The Ramblings of an Active Mind ………………………………..by: Elizabeth Tobolski Dudak

Lay Off my Path

In a few weeks, for the second time in as many years, I am part of a school district layoff.   In a few weeks, for the second time in as many years, I will be jobless due to budget cuts.  In a few weeks, for the second time in as many years, I feel like Typhoid Mary – coming into a school district only to learn there was money lost thus so will my job.  In two weeks, for the second time in as many years, I am waiting for the Universe to open yet another “day job” door for me.

Don’t get me wrong!  First and foremost, I consider myself a writer.  The book, my book, I finished with my name in big, blue letter, reminds me of that fact.  The sequel I am struggling with tells me every day at 4:00 in the morning, this is your passion.  However, writers are only successful – and by success I mean taking care of the two lives I brought into this world –  if they work hard, make sacrifices, do so much marketing – more than I ever thought  – and pray for an Act of God.  Now I have the first two covered.  I do work hard at my craft and sacrifices I have made have been plentiful.  (Although are they really sacrifice if you love it?  Hmmm.  Perhaps this is a topic for another blog entry.) I am struggling with the marketing part  and I have forced myself out of my discomfort – I don’t like sales/marketing.  So, the only thing left is the Act of God.  As much as I believe in the Universe unfolding and everything has a reason, I pray every day the Lord grants me patience and, yes, that my book winds up in the right hands.  Until then, I HAVE to look for a day job.  My children’s futures do not afford me to look at the Universe and say “whatever”.   I think the Universe would be disappointed in that flippancy anyway.

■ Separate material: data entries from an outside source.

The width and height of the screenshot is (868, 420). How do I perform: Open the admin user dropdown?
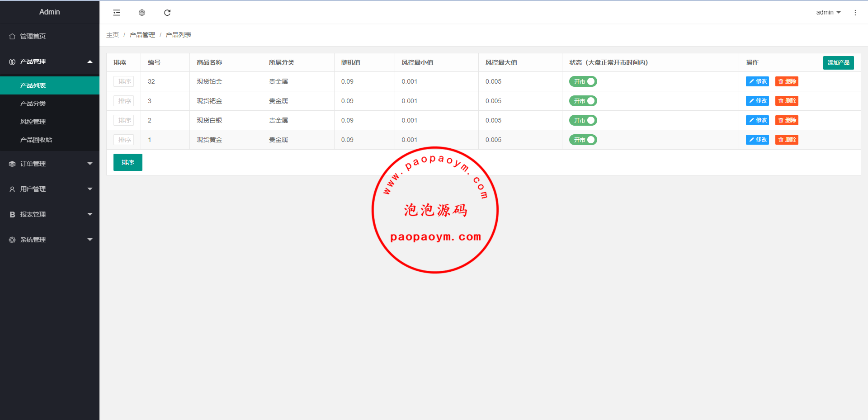click(x=828, y=12)
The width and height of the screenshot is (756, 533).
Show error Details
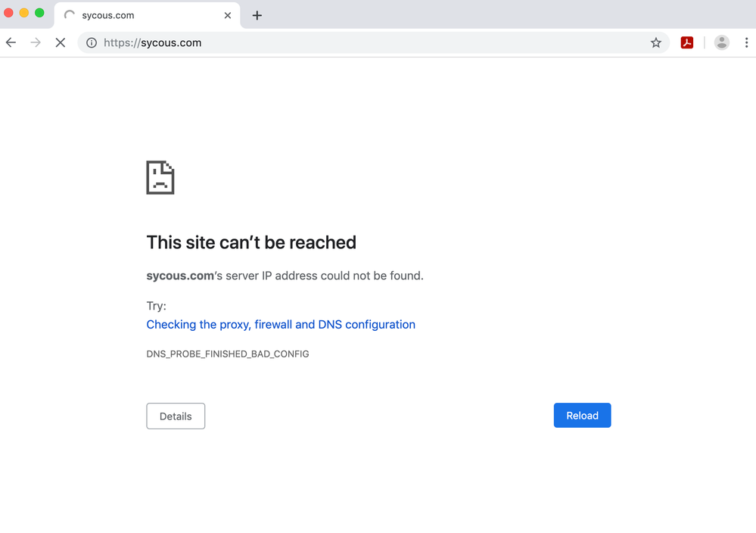176,416
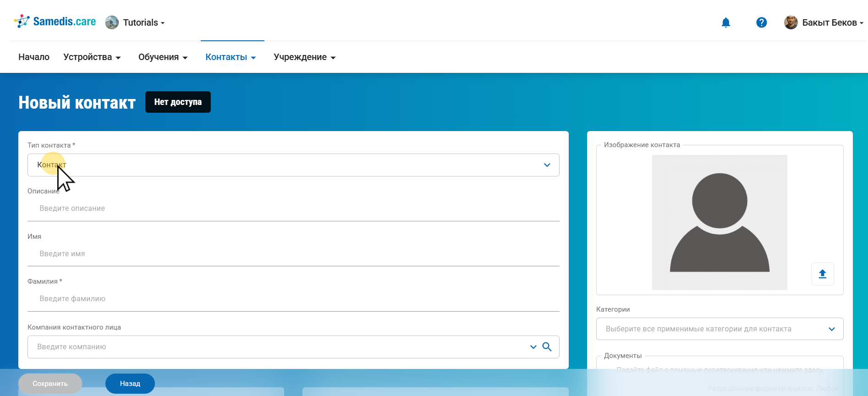Go to the Начало menu item
Image resolution: width=868 pixels, height=396 pixels.
[x=34, y=57]
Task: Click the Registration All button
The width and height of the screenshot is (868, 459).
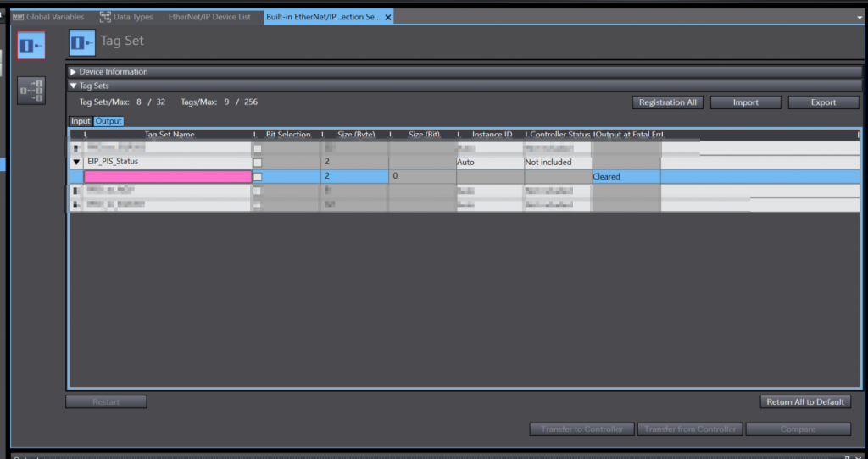Action: tap(667, 102)
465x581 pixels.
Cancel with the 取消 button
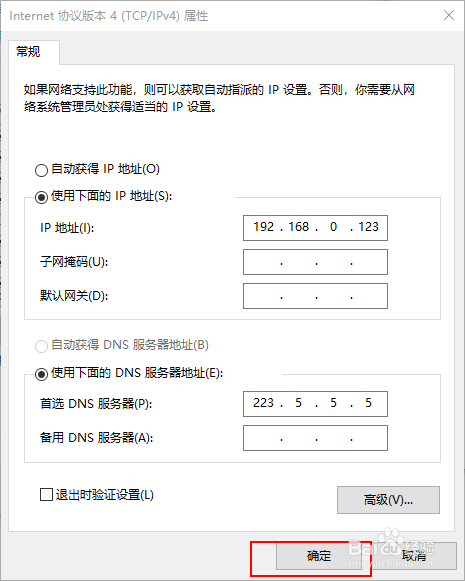414,556
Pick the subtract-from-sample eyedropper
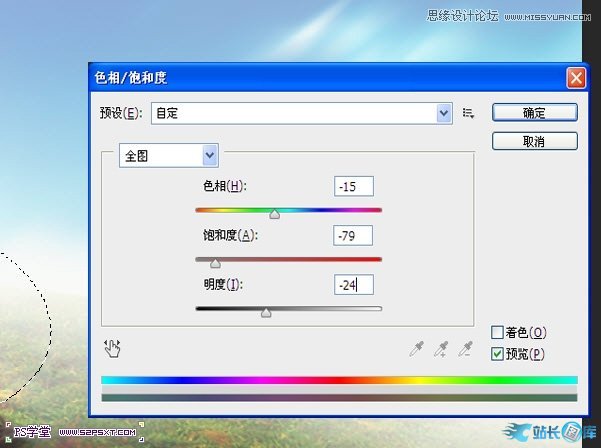This screenshot has width=601, height=448. (x=465, y=348)
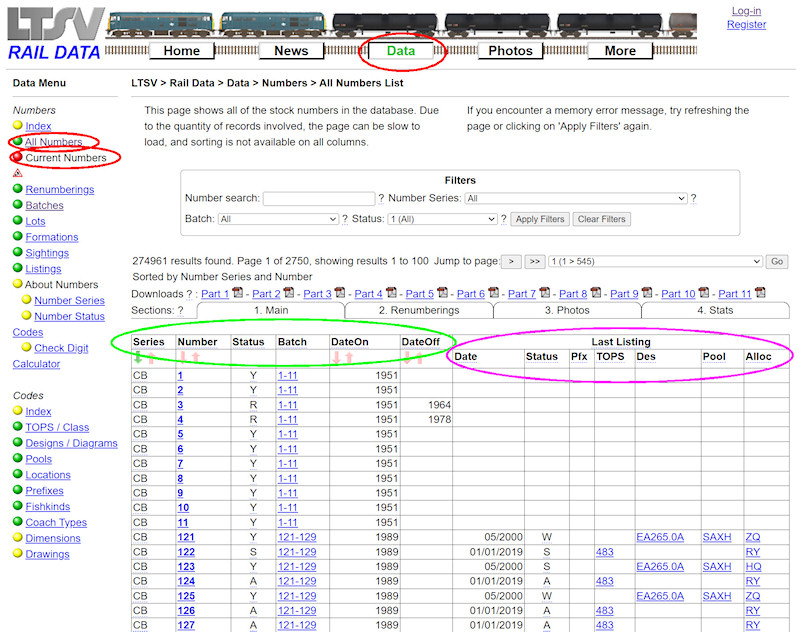The image size is (800, 632).
Task: Sort Series column ascending with green arrow
Action: point(138,357)
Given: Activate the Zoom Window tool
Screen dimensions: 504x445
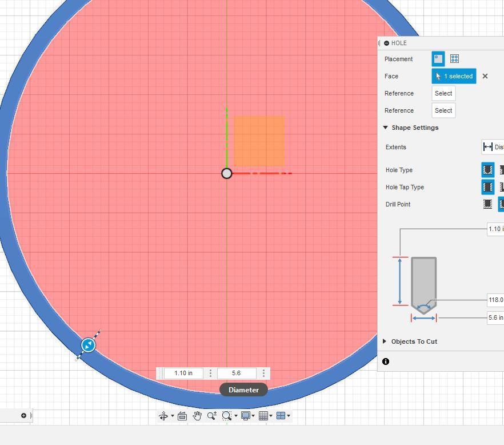Looking at the screenshot, I should click(227, 415).
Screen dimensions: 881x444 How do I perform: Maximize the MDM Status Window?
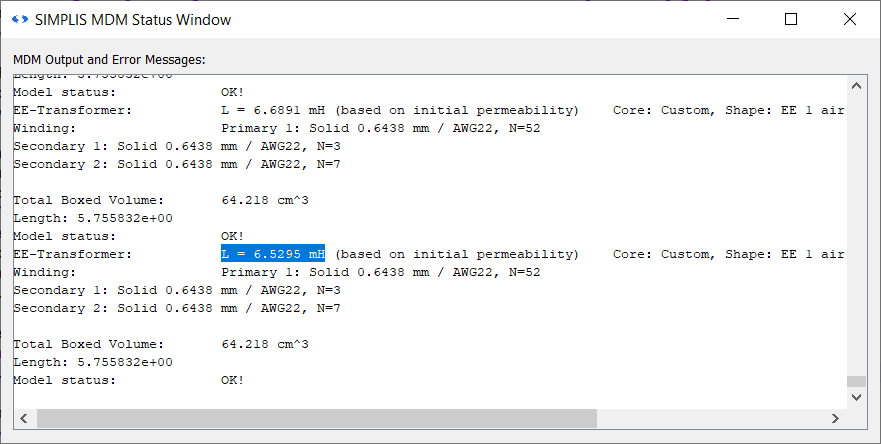[791, 20]
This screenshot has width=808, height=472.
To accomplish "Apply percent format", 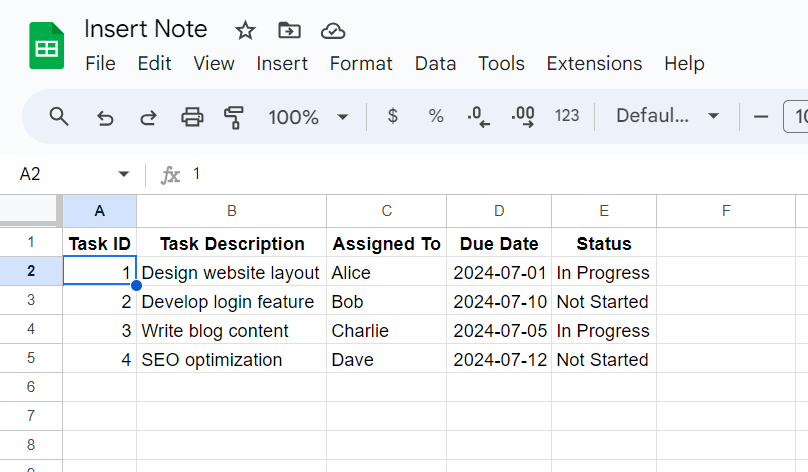I will [x=436, y=116].
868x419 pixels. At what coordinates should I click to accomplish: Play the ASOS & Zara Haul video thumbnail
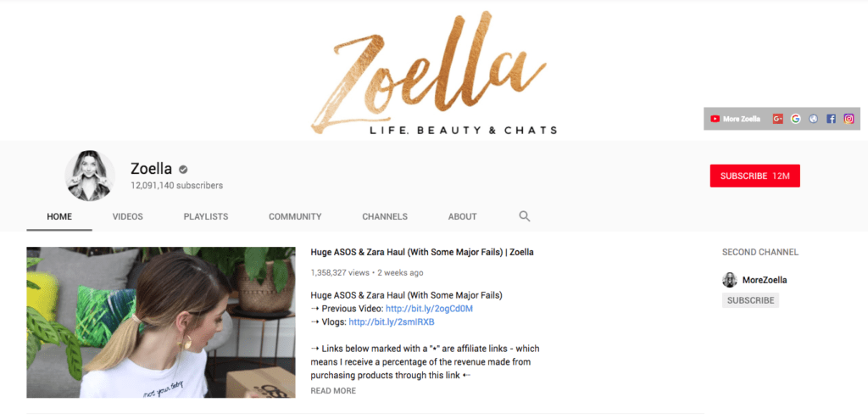point(161,322)
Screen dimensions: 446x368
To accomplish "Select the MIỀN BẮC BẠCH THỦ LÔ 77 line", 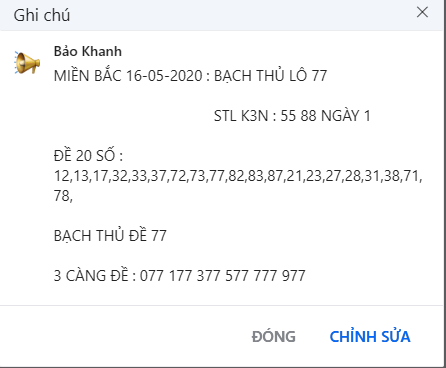I will [x=190, y=76].
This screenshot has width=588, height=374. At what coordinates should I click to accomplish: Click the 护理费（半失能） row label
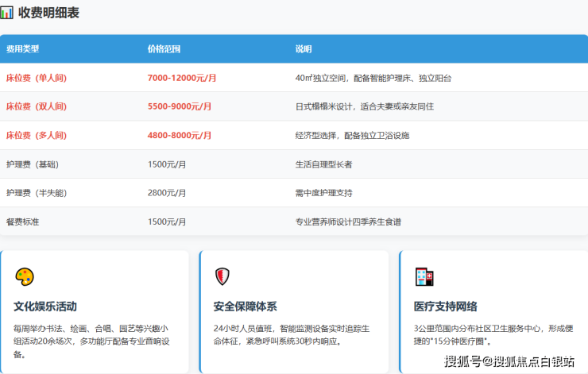(x=35, y=193)
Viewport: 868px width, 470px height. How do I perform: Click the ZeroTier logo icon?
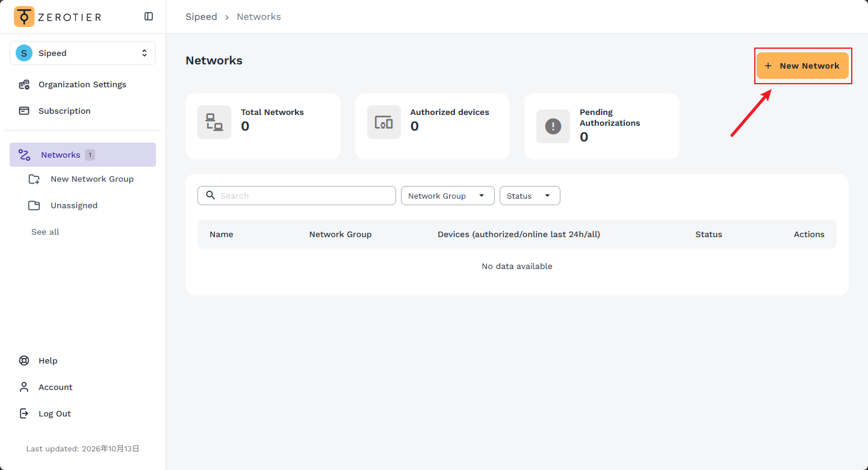click(24, 17)
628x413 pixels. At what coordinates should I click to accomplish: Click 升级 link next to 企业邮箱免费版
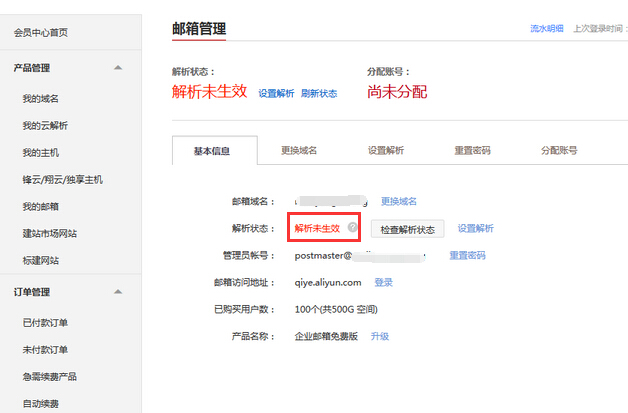[379, 336]
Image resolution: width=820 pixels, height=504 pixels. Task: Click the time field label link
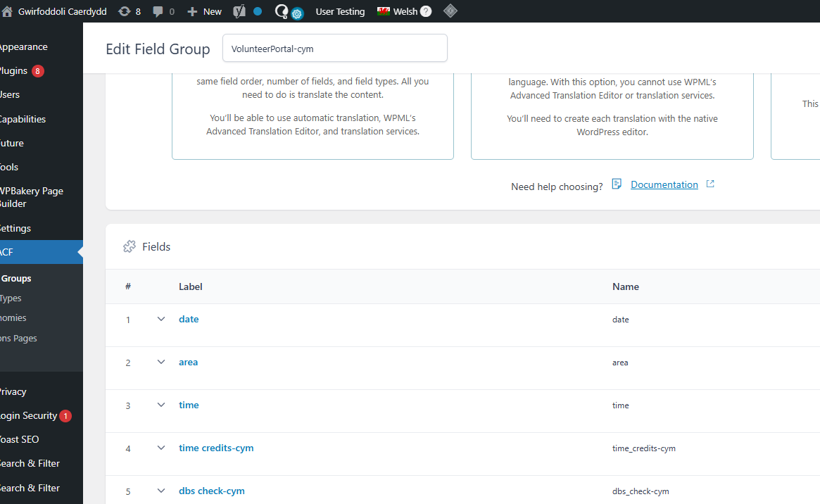pos(189,405)
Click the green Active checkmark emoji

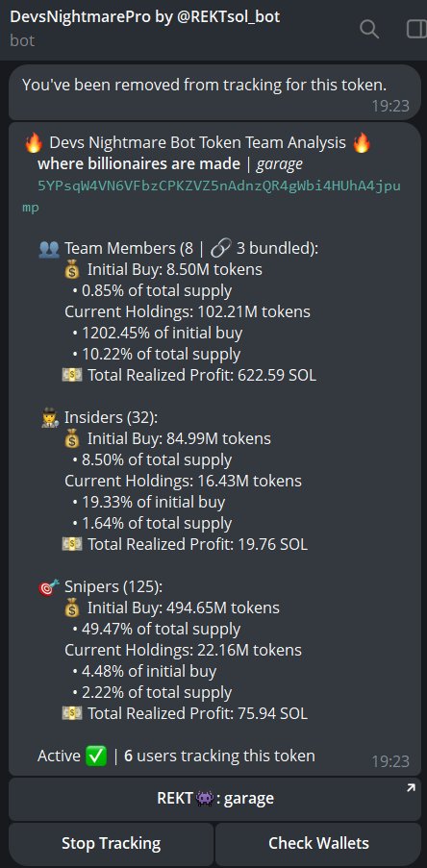click(x=96, y=756)

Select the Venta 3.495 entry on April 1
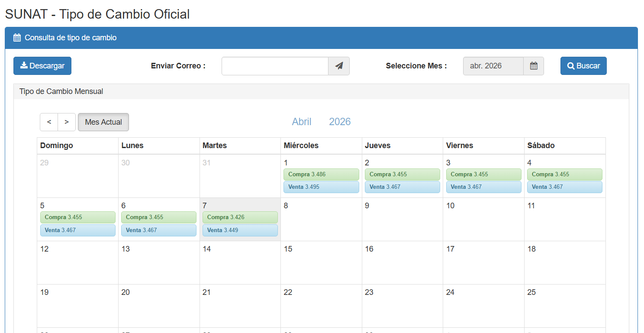[321, 187]
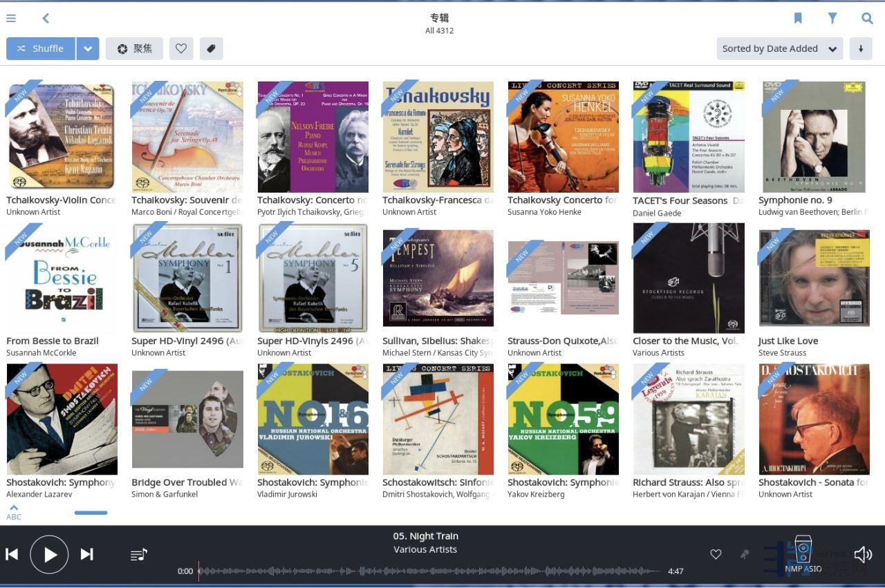This screenshot has height=588, width=885.
Task: Open the From Bessie to Brazil album cover
Action: pos(62,278)
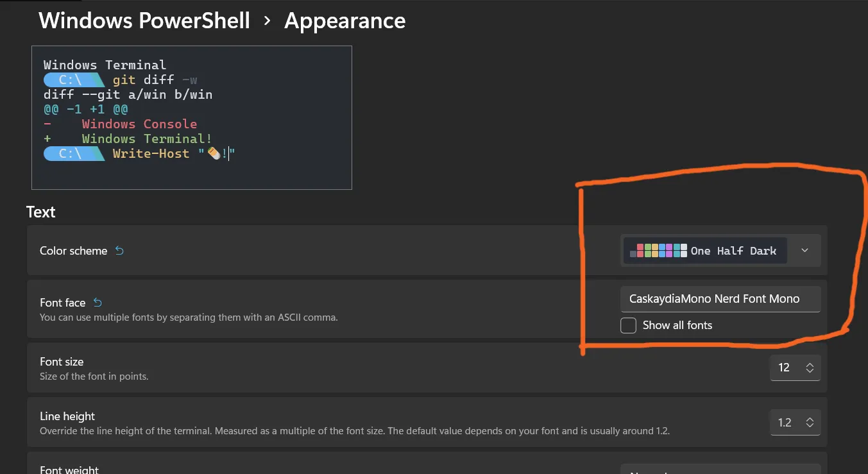Reset the Font face setting to default

pos(98,302)
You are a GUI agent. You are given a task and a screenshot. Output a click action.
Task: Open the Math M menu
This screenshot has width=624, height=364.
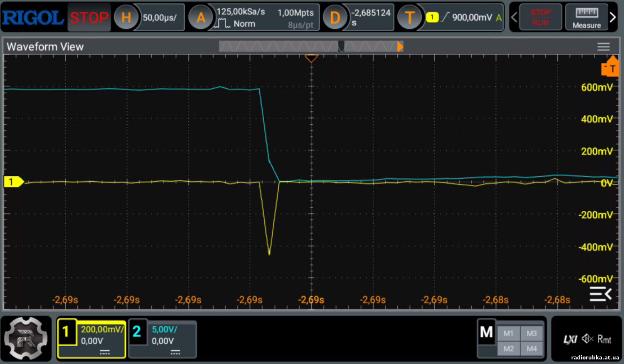(486, 332)
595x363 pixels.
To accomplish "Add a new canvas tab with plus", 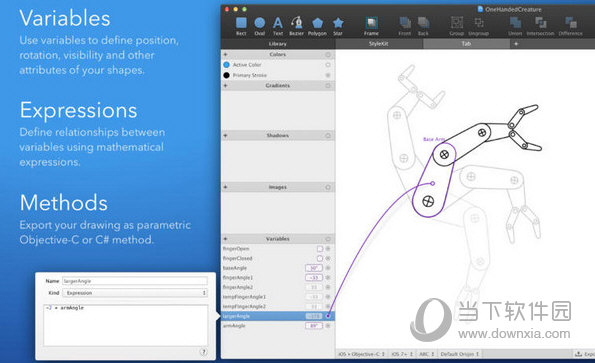I will (516, 44).
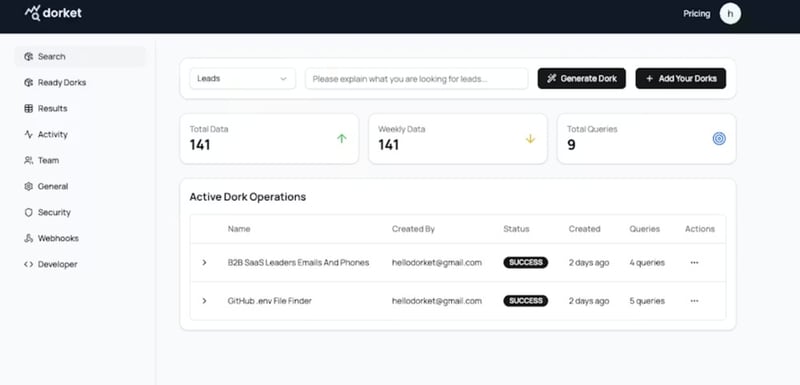Click the blue Total Queries target icon
Image resolution: width=800 pixels, height=385 pixels.
[719, 139]
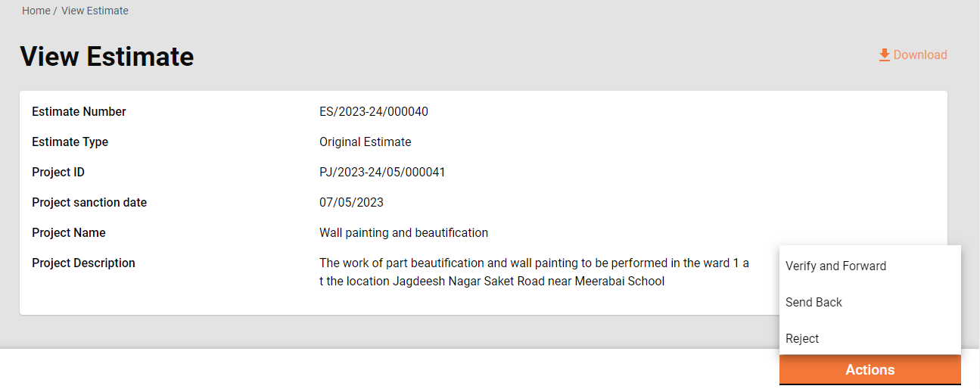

So, in a few weeks, for the second time in as many years, I will wrap up my employment.  It wasn’t for naught because, really, nothing ever is.  I feel blessed.  The Universe opened these employment doors for me so that I may learn, love, laugh and live.  And now, I surrender myself, once again, to the wisdom of God, as She leads me on another path deemed my own with the label of  “Laid off”.